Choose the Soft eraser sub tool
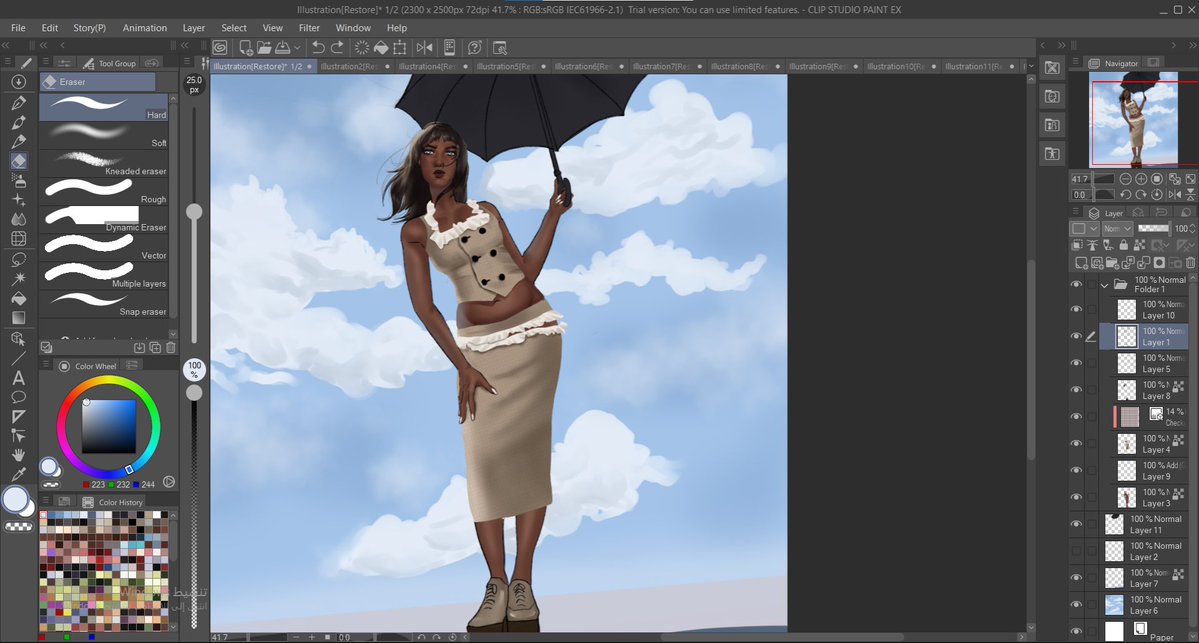point(104,135)
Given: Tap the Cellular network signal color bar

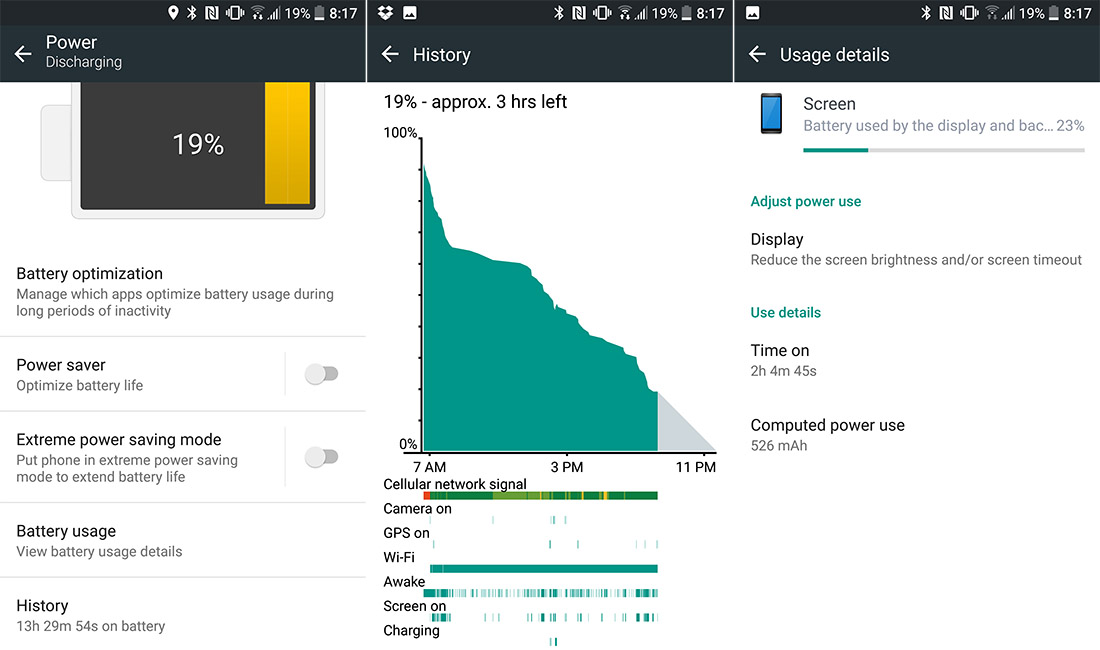Looking at the screenshot, I should (x=540, y=496).
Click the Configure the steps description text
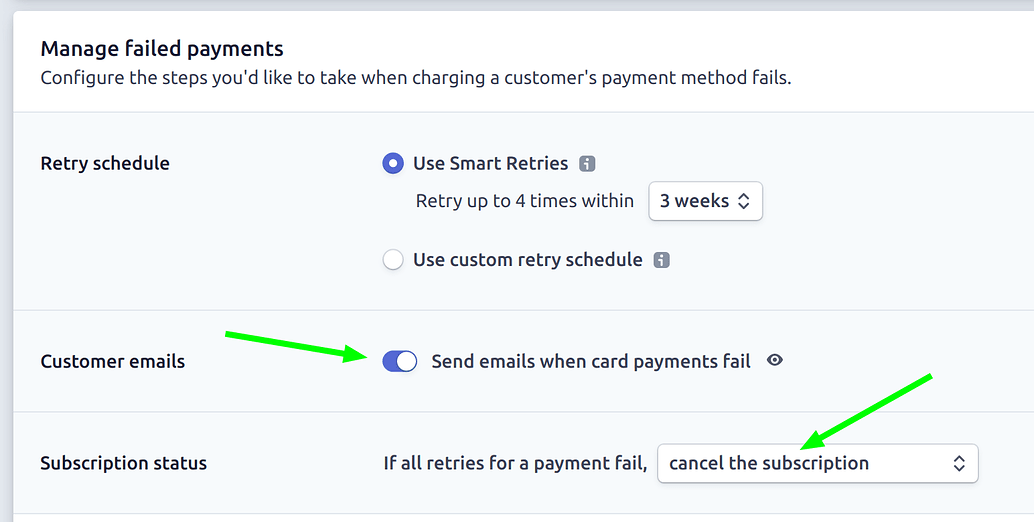Screen dimensions: 1034x522 point(415,77)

--------

Written task —
Copy out all of the lines above word for word, leaving the pictures out.

In response —
Choose the Soft eraser sub tool
point(104,135)
Given: Tap the Cellular network signal color bar

Looking at the screenshot, I should (x=540, y=496).
Click the Configure the steps description text
Screen dimensions: 1034x522 point(415,77)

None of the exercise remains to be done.